Recién el día de ayer, el excanciller portillista Edgar Gutierrez escribía acerca de un caso en el que un su amigo -Amilcar, dice- quien sufrió los abusos del sistema judicial y pasó en prisión “preventiva” más tiempo del que le hubiese tocado de haber sido encontrado culpable en sentencia.  Al leer la primera parte de su artículo, uno pensaría que se trata de una defensa de las garantías procesales y al debido proceso, sin embargo, la segunda parte del escrito pretende precisamente lo contrario y hace hincapié en los casos -que los hay- de abogados defensores y jueces –“comparsa”, les llama-  que, aprovechando esas garantías procesales que tanto costaron, retrasan los procesos con inconfesados fines.  Los caídos en la lucha contra el autoritarismo del Estado se han de estar revolcando en sus tumbas al ver la traición de sus sobrevivientes compañeros de lucha que ahora abogan y trabajan incansablemente -pero bien financiados- porque se limite la posibilidad de los acusados a frenar lo que consideran abusos o procedimientos violatorios de sus derechos humanos.

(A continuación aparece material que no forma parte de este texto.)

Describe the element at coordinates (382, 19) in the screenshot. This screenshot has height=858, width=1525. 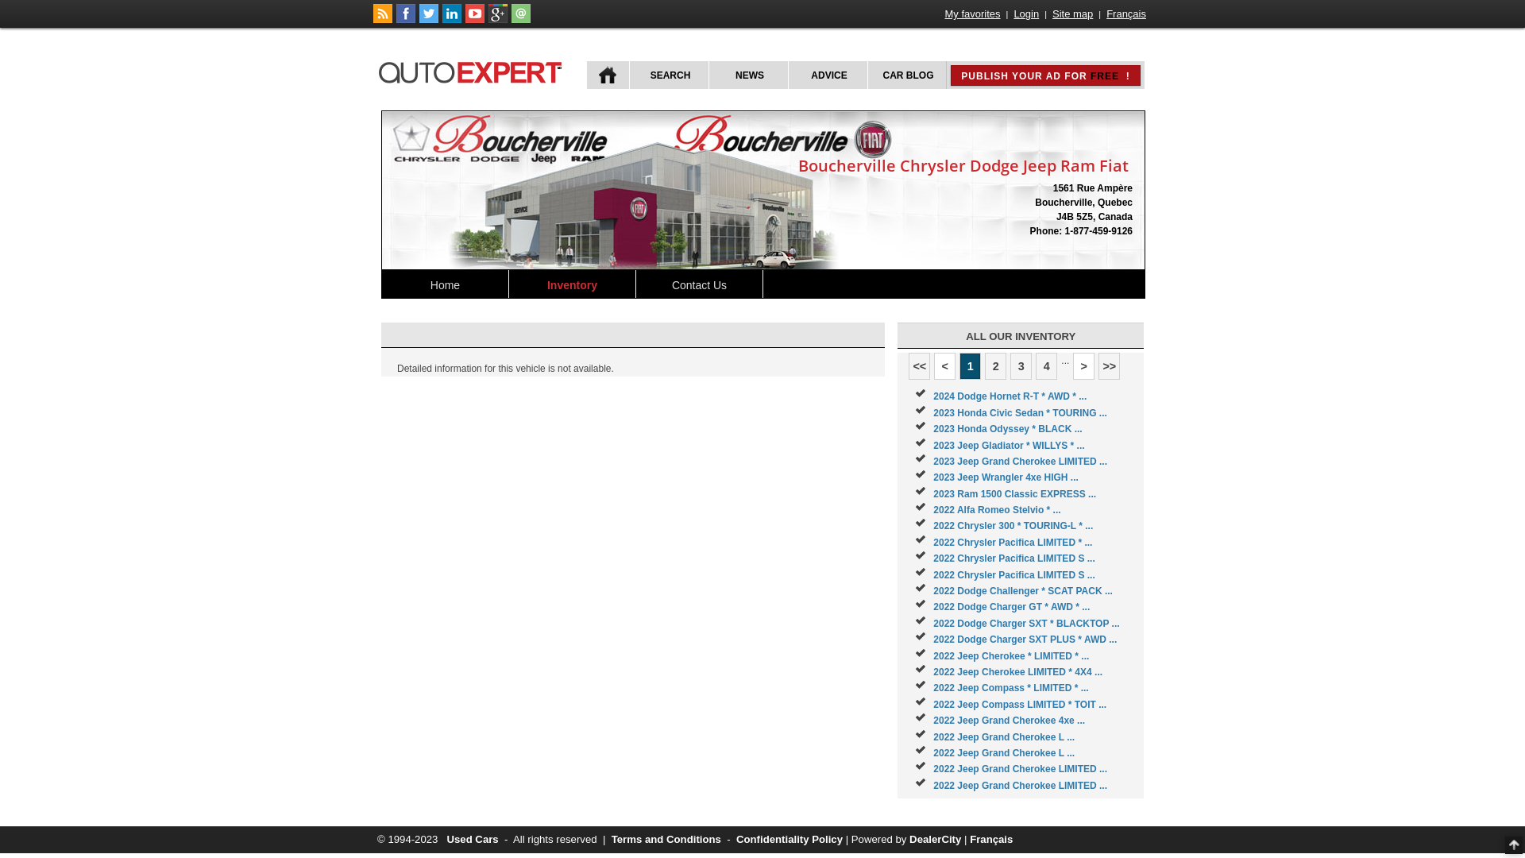
I see `'Follow car news on autoExpert.ca'` at that location.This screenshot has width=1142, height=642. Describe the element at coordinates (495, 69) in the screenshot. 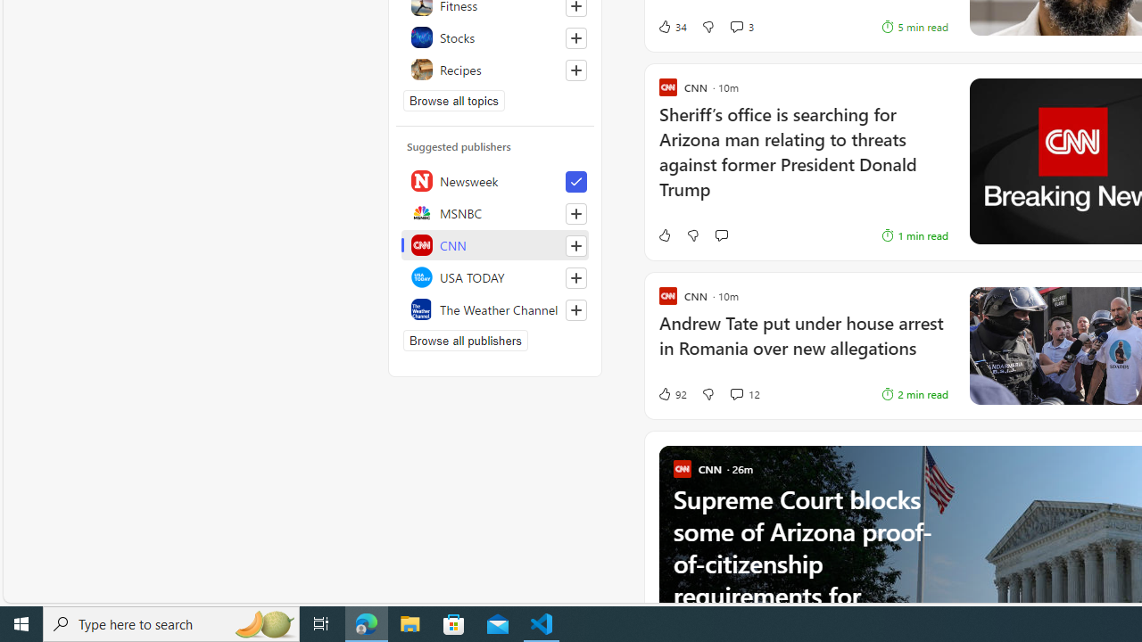

I see `'Recipes'` at that location.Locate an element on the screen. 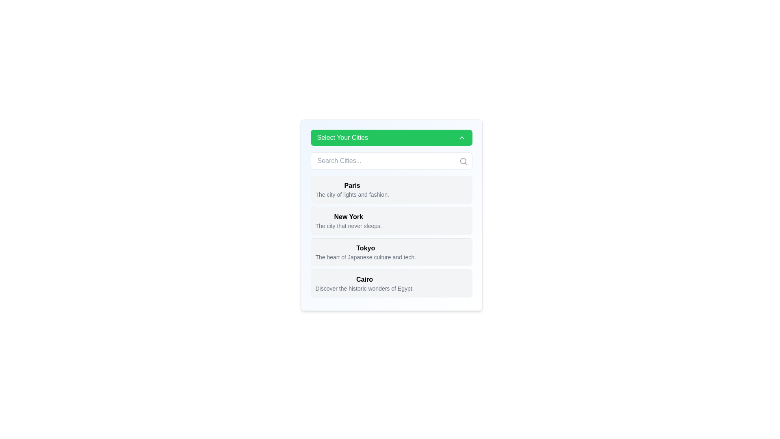 This screenshot has height=439, width=780. the second entry in the city list titled 'New York' is located at coordinates (391, 225). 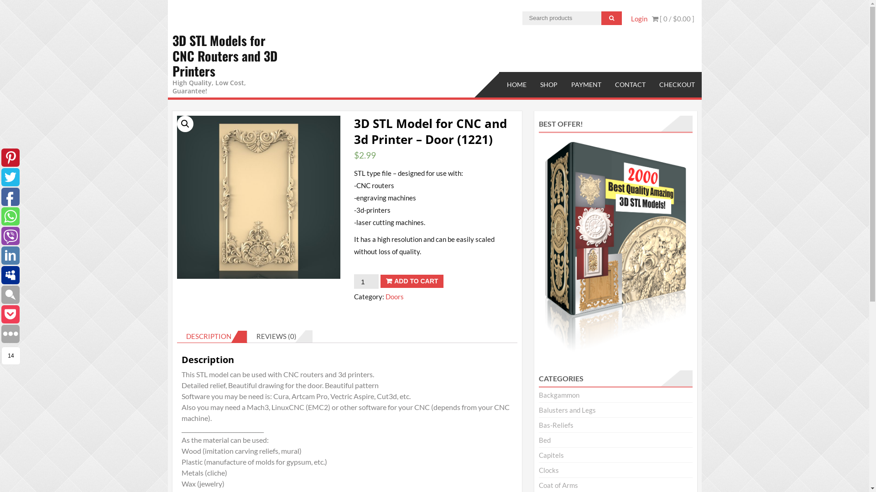 What do you see at coordinates (275, 337) in the screenshot?
I see `'REVIEWS (0)'` at bounding box center [275, 337].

Me pregunto si, por ejemplo, Mario Polanco, Gustavo Berganza, Jose Rubén Zamora u otros que han sido acusados de la comisión de delitos -con o sin razón, no lo sé- desistirán por dignidad a las innumerables acciones de amparo y demás recursos legales para frenar lo que ellos consideran acusaciones infundadas, a la luz de este informe de HRW que da cuenta del abuso de tales tácticas dilatorias.

“En este mundo traidor / nada es verdad ni mentira / todo es según el color / del cristal con que se mira”. No sé si el cristal con que miran los que ahora critican el uso de todos los recursos legales para su defensa, sea “pink” o lila, pero seguramente es marca Swarovski y pagado con euros de alguna oenegé.